Sedimentary and volcanic facies recording the Neoarchaean continent breakup and decline of the positive δ 13C carb excursion

Abstract

The Palaeoproterozoic Kalix Greenstone Belt, at the northern end of the Bothnian Bay in Sweden, comprises three groups. The Lower group, a ca. 3000 m thick unit of subaerially erupted, tholeiitic, intraplate, basalts interbedded with fluviatile conglomerates, represents the volcano-sedimentary succession deposited in a rift setting.

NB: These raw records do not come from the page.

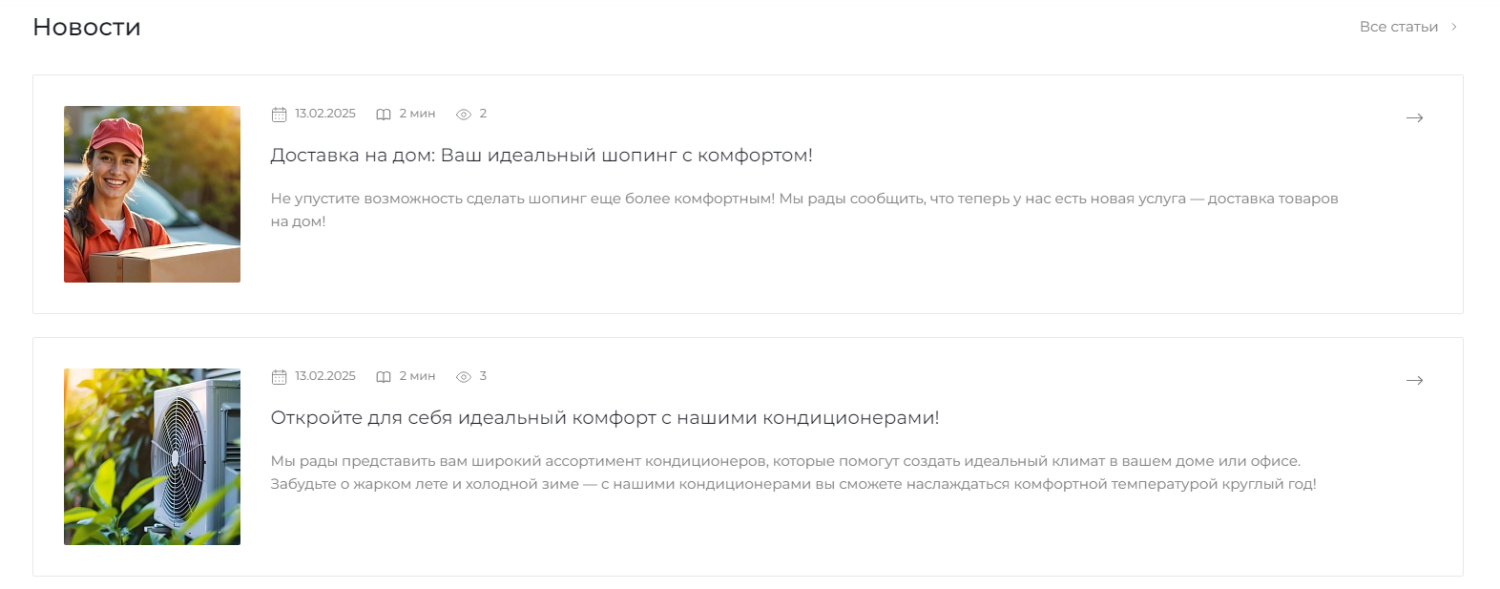Open the "Все статьи" link
The image size is (1500, 589).
[x=1398, y=27]
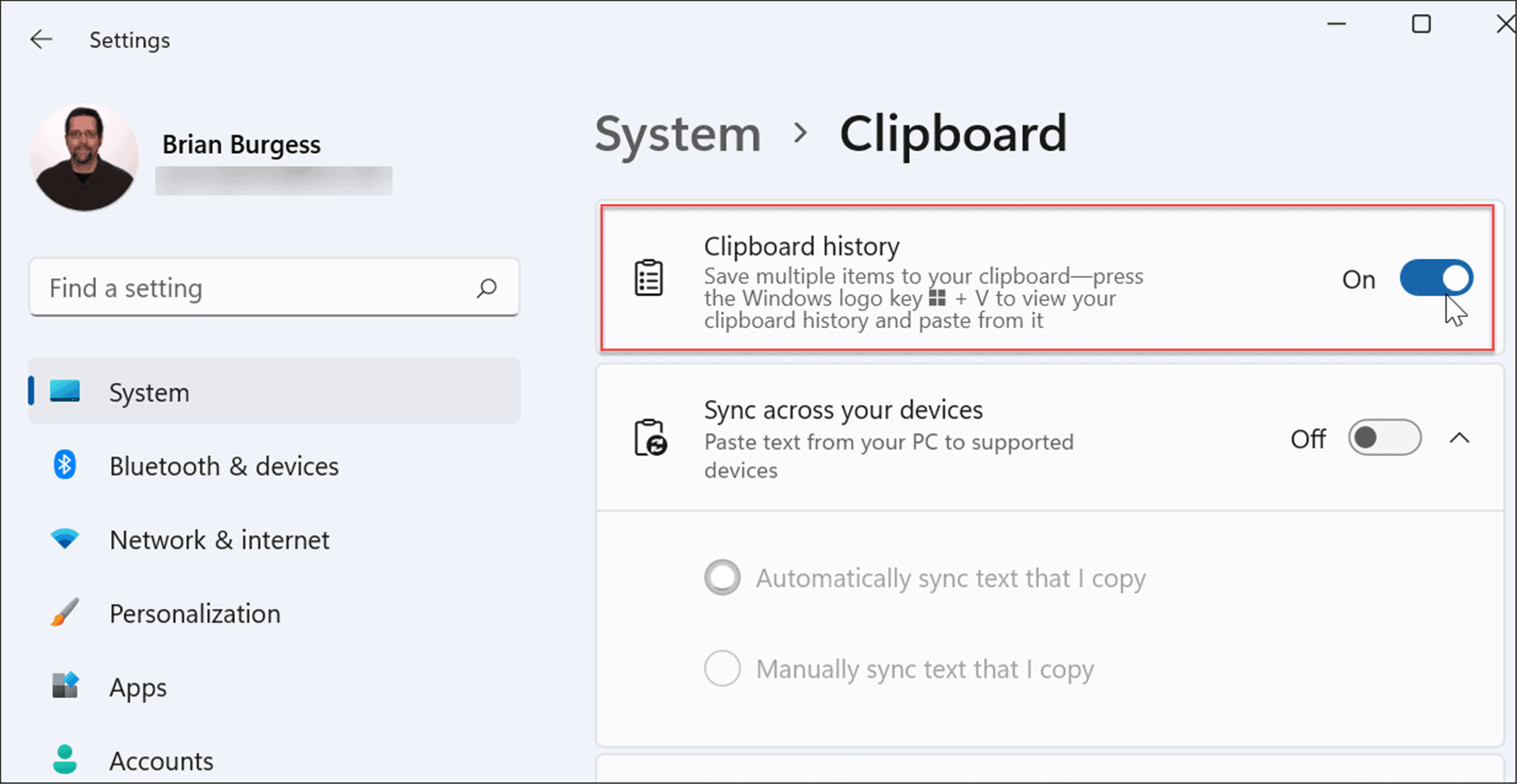Enable Sync across your devices

point(1383,438)
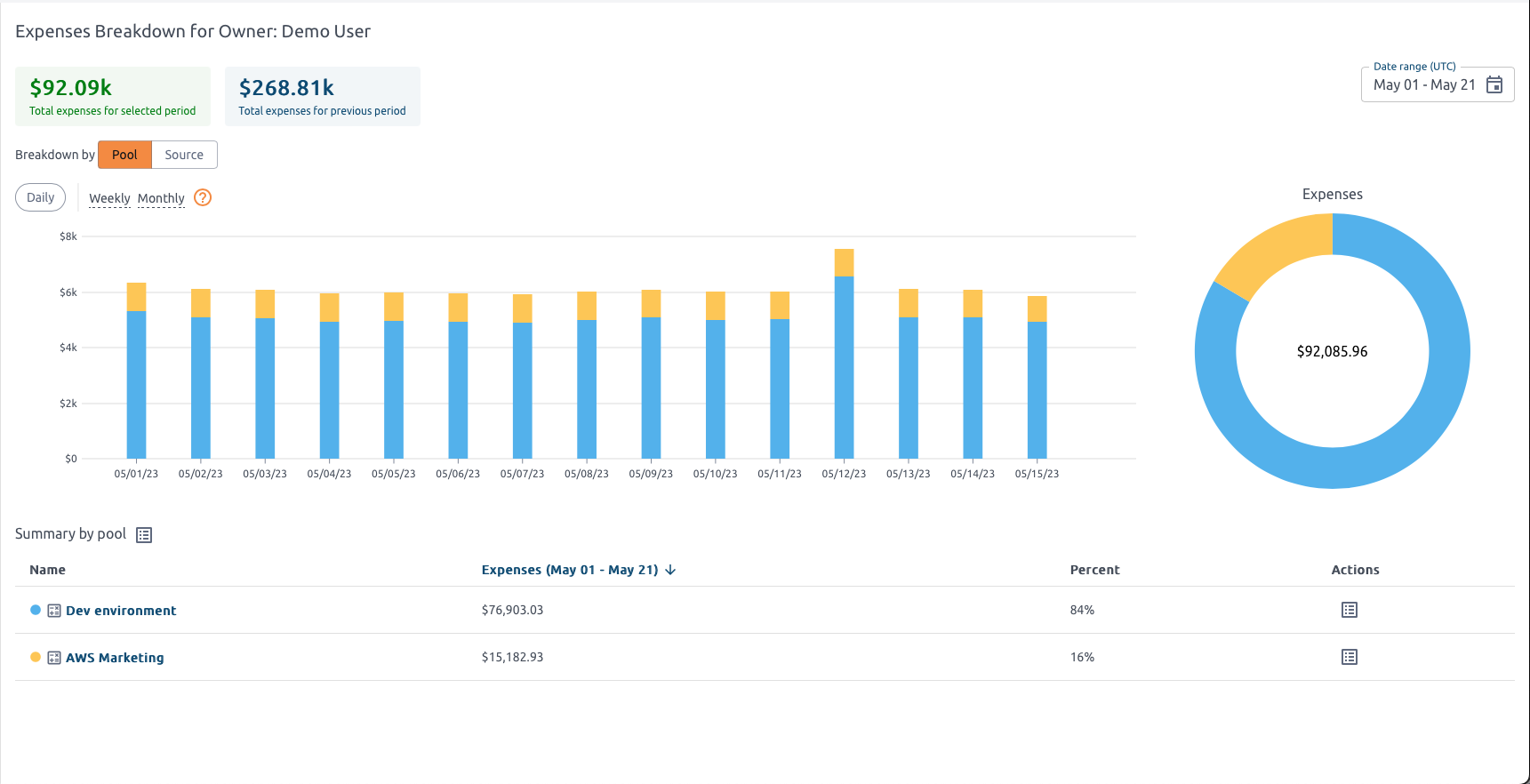Screen dimensions: 1530x784
Task: Click the 05/12/23 bar in the chart
Action: pos(844,364)
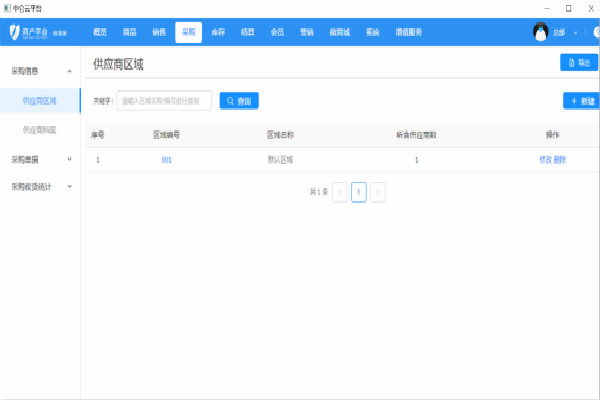The height and width of the screenshot is (400, 600).
Task: Focus the keyword search input field
Action: click(x=164, y=101)
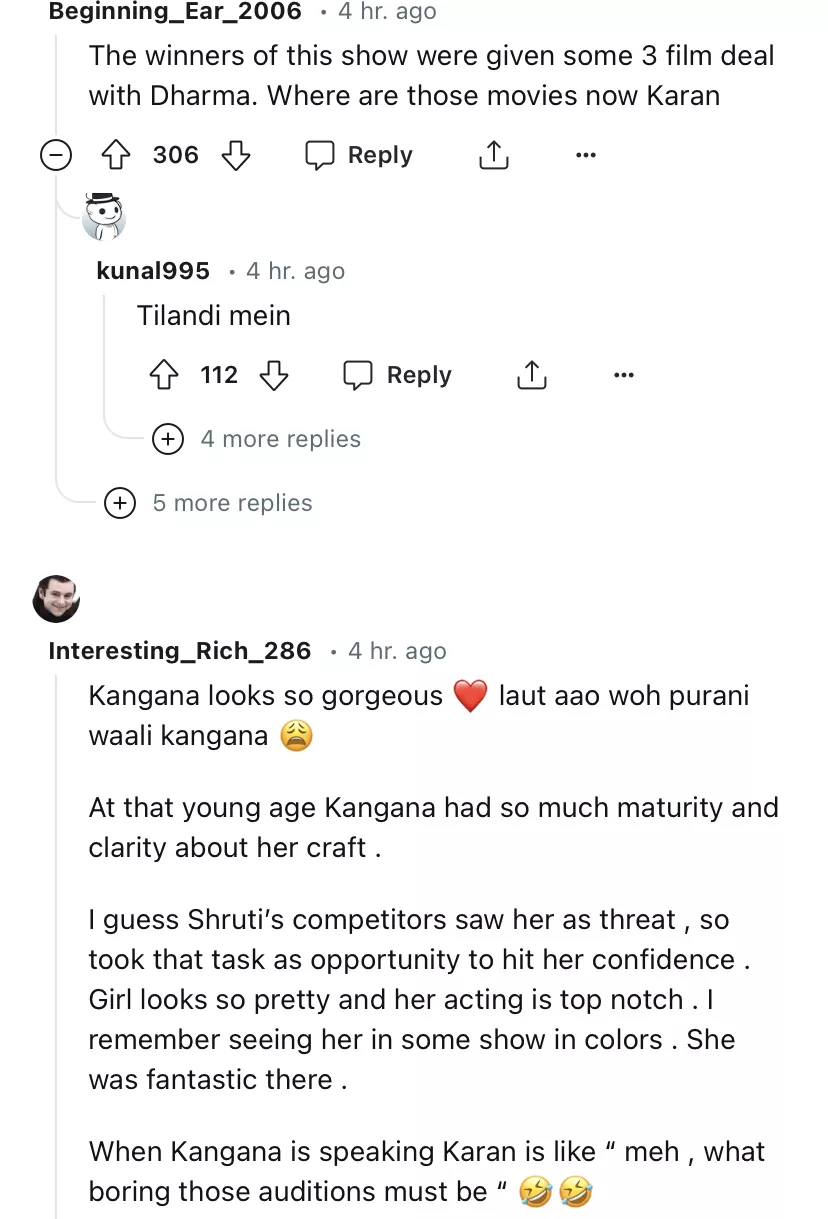Screen dimensions: 828x1219
Task: Share kunal995's 'Tilandi mein' reply
Action: [x=532, y=375]
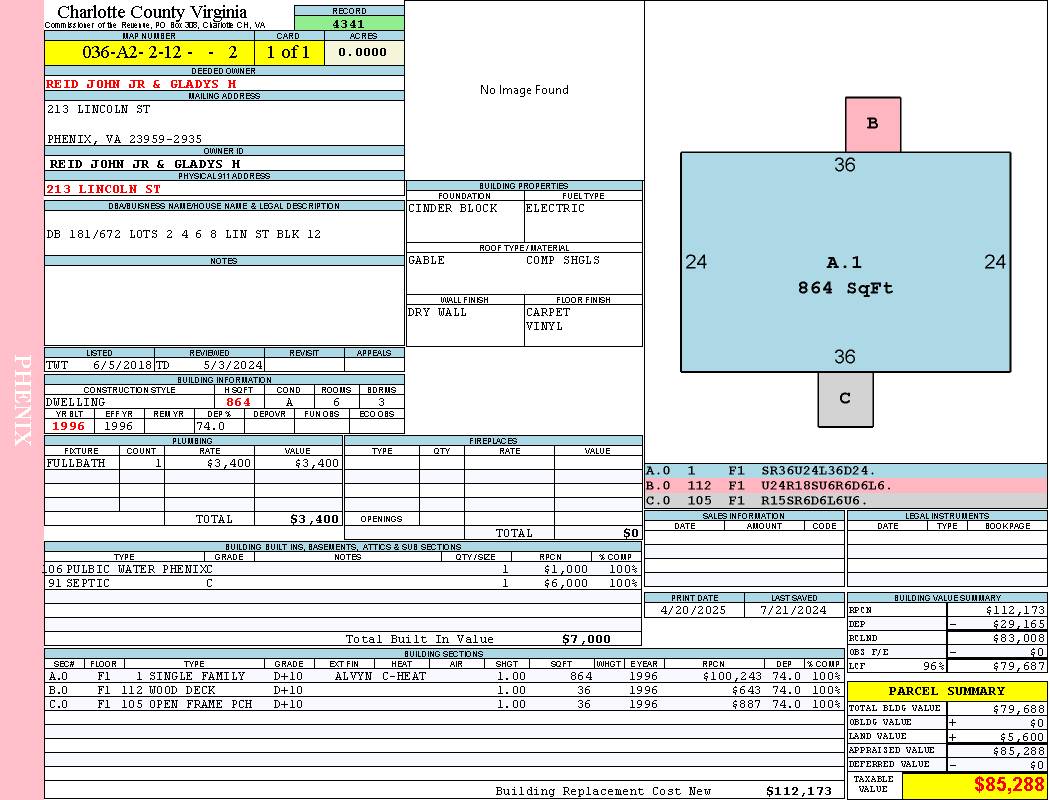The width and height of the screenshot is (1050, 800).
Task: Click the No Image Found placeholder
Action: [x=524, y=90]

These units are truncated by a break-up unconformity above which is the Middle group, an 800 m thick succession of dolograinstones, stromatolitic dolostones, arenites, volcanoclastic and mafic volcanic rocks. Stromatolite morphologies and the occurrence of distinctive sedimentary structures, including planar and herringbone cross-bedding, hummocky cross-stratification, symmetrical and asymmetrical ripples, desiccation cracks and tepees, indicate markedly variable depositional environments associated with transition from a marine-influenced, rifted margin to a rimmed carbonate shelf. Sedimentation was accompanied by subaerial mafic volcanism and syndepositional tectonics. The Upper group, a more than 2000 m thick unit of deep-water shales, was deposited on the drowned carbonate platform of the Middle group in response to tectonically enhanced subsidence. This study provides a detailed Palaeoproterozoic depositional history of the Fennoscandian Shield from rifting to passive margin development associated with both dispersal of the Neoarchaean supercontinent and decline of the Proterozoic positive isotopic excursion of 13C/ 12C in sedimentary carbonates. In contrast to many previously reported 13C-rich Palaeoproterozoic carbonates, which were deposited in non-marine to restricted or partly restricted settings, the carbonate facies reported herein were well connected to the oceanic realm and thereby represent a good opportunity to test ‘restricted-marine’ versus ‘open-marine’ models for how the carbon cycle functioned in Deep Time.